Wenn es eine Sache gibt, die diese schreckliche Pandemie deutlich gezeigt hat, dann ist es, wie entscheidend die Fans für unseren Sport und für jeden Sport sind. Das zeigt sich in jedem leeren Stadion. Es war ein unglaublich hartes Jahr für uns alle; praktisch niemand ist davon verschont geblieben. Es ist wichtig, dass die Liverpooler Fußballfamilie intakt bleibt und sich mit lokalen Gesten der Freundlichkeit und Unterstützung dem verpflichtet, was wir weltweit von euch gesehen haben. Ich kann euch versprechen, dass ich alles in meiner Macht stehende tun werde, um das zu fördern.
"


Jamie Carragher ruft zum Besitzerwechsel auf

In der Fanszene wurde dieses Statement mit gemischten Gefühlen aufgenommen. Einerseits freuten sich einige über die selten offenen und ehrlichen Worte des sonst schweigenden Besitzers, andererseits fordern nun viele Fans für den versuchten Verrat Konsequenzen.

Zum letzteren Lager gehört auch Klub-Legende und TV-Experte Jamie Carragher. Der 43-jährige Ex-Fußballer erklärte bei Sky Sports, dass die Fenway Sports Group, die Henry anführt und zu der auch Prominente wie NBA-Superstar LeBron James gehören, als Besitzer nicht mehr tragbar ist.

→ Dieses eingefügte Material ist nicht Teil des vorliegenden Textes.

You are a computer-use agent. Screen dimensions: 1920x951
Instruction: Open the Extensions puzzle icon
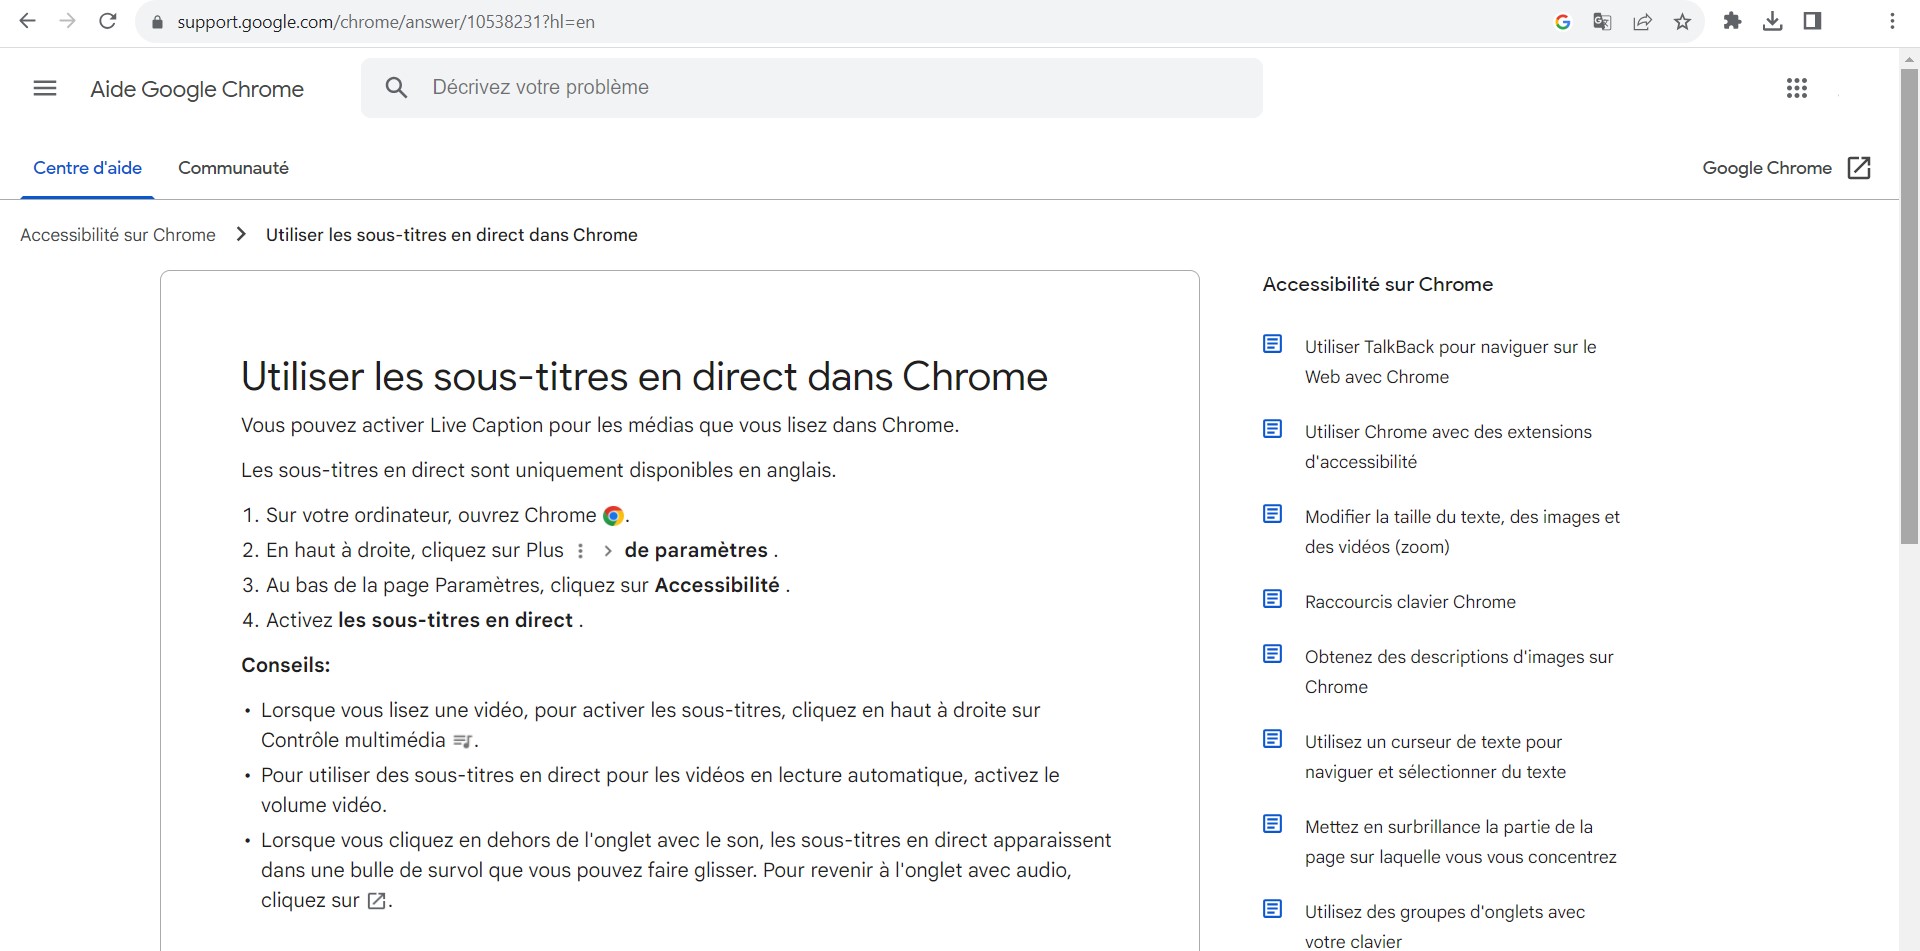pos(1732,21)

"Ich denke, die Situation mit Liverpools Besitzern ist so, dass ich nicht sehe, wie sie weitermachen können", sagte Carragher. "Natürlich können sie den Club nicht einfach verlassen, das Geschäft ist ja eine Menge Geld wert. Aber ich sehe keine Zukunft für die Eigentümer von FSG in Liverpool nach diesen Ereignissen. Man wird diese Geschichte niemals vergessen."